AIM OF THE TASK: As the lines appear below, please set them down exactly, starting at the first and finishing with the one containing "Автор (137, 637)".

Dataset items:
- - -

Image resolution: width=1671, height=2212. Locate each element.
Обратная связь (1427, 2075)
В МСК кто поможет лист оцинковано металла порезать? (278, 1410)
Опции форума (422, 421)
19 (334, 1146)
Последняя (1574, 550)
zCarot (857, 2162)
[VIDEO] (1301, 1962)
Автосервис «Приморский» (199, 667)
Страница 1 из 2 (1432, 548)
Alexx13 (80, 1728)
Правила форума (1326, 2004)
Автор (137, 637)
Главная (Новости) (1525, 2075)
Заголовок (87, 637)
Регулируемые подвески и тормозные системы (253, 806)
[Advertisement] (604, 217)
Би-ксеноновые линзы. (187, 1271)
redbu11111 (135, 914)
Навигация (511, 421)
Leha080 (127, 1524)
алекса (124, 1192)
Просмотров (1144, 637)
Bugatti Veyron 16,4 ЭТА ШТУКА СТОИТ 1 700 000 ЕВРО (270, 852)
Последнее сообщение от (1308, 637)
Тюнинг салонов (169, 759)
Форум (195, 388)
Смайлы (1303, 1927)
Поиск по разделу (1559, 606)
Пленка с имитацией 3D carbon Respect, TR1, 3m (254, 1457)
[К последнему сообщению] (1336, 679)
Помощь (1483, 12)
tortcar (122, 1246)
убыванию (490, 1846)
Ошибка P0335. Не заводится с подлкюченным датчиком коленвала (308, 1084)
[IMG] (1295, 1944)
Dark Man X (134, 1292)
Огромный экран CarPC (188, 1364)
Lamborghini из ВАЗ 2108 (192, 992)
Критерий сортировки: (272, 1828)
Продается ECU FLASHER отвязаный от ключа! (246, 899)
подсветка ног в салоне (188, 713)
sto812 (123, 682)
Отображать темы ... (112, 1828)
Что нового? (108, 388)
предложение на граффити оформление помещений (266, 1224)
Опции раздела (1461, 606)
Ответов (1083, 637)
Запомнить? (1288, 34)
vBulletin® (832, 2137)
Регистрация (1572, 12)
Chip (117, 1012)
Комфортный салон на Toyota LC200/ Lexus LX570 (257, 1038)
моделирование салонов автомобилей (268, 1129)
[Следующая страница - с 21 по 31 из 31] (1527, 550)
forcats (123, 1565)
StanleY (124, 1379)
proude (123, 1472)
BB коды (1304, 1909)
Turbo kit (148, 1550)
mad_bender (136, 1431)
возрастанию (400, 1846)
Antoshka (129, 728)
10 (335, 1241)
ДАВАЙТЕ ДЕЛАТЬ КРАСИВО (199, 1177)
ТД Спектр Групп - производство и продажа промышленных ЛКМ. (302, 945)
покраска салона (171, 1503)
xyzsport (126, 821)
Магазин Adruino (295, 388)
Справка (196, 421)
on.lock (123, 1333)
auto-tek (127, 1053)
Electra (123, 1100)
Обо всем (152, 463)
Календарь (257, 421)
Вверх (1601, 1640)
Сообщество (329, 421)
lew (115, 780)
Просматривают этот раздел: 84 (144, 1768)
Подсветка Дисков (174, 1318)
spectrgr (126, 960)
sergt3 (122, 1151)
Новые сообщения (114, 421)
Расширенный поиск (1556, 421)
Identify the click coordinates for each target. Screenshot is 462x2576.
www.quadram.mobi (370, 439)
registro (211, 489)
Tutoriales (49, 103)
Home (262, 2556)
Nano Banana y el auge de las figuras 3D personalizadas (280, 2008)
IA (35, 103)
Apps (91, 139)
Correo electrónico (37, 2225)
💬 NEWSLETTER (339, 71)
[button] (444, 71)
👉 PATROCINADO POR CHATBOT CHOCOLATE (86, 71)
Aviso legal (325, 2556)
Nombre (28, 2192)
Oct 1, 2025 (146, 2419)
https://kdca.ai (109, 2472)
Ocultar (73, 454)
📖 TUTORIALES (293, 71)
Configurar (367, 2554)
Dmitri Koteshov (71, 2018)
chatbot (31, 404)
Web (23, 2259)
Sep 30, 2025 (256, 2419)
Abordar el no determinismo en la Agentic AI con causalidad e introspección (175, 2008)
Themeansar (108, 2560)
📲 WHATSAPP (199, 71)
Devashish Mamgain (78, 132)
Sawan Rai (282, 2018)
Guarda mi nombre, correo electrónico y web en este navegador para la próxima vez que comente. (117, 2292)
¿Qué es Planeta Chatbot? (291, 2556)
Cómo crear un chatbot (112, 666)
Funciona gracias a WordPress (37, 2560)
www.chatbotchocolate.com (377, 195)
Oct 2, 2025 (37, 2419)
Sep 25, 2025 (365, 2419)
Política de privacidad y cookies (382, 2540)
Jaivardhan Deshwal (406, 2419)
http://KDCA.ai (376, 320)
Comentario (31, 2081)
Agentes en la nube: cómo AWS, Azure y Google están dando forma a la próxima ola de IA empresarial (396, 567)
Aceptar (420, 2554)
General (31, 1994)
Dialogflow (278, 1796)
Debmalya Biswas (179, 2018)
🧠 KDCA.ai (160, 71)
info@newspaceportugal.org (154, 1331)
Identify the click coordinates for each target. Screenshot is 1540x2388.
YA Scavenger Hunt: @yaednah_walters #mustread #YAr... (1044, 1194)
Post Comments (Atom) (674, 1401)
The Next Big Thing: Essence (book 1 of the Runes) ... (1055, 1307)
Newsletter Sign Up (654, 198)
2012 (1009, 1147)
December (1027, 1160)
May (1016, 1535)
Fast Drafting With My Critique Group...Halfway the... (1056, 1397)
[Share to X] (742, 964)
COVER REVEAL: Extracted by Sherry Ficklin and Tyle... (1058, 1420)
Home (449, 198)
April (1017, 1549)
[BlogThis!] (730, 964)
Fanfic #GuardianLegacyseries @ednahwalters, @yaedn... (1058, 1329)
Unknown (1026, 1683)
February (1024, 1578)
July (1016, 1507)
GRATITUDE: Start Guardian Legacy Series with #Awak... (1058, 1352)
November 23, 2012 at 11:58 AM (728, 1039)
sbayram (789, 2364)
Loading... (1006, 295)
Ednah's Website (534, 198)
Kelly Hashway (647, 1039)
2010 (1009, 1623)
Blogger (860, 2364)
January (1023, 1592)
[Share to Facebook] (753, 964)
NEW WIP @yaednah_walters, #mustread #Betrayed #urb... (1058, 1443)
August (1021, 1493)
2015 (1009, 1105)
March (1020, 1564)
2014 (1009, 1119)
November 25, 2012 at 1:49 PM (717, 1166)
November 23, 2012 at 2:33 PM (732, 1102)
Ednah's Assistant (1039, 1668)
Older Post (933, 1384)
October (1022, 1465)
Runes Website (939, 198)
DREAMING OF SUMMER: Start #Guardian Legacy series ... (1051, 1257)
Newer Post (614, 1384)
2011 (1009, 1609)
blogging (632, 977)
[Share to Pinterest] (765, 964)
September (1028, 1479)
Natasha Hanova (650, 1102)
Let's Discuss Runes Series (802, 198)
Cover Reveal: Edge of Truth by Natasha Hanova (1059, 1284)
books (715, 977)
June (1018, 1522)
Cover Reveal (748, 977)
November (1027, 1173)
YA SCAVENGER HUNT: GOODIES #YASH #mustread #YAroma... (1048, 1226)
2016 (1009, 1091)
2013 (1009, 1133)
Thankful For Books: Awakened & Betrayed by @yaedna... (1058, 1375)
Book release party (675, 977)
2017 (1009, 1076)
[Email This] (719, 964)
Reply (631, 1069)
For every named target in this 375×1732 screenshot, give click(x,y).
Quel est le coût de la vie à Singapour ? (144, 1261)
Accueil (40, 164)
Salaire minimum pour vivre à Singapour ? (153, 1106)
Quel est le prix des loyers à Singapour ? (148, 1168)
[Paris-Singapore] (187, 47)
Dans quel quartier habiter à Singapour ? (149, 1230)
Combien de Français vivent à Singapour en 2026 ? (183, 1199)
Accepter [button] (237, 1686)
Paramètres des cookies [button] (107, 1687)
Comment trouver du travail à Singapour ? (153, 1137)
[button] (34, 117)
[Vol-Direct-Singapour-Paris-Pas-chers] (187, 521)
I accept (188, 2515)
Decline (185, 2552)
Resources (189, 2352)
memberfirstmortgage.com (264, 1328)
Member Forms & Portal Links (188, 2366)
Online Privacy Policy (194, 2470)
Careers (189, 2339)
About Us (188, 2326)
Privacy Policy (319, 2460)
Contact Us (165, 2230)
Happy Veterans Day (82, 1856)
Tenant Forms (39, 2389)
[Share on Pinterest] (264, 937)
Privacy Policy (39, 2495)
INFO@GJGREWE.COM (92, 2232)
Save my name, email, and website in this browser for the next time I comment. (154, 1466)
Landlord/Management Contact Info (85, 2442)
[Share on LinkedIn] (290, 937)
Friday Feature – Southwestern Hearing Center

- - -

WRITTEN ANSWER:
Image resolution: width=1671, height=2212. Locate each element.
Обратная связь (1427, 2075)
В МСК кто поможет лист оцинковано металла порезать? (278, 1410)
Опции форума (422, 421)
19 (334, 1146)
Последняя (1574, 550)
zCarot (857, 2162)
[VIDEO] (1301, 1962)
Автосервис «Приморский» (199, 667)
Страница 1 из 2 (1432, 548)
Alexx13 (80, 1728)
Правила форума (1326, 2004)
Автор (137, 637)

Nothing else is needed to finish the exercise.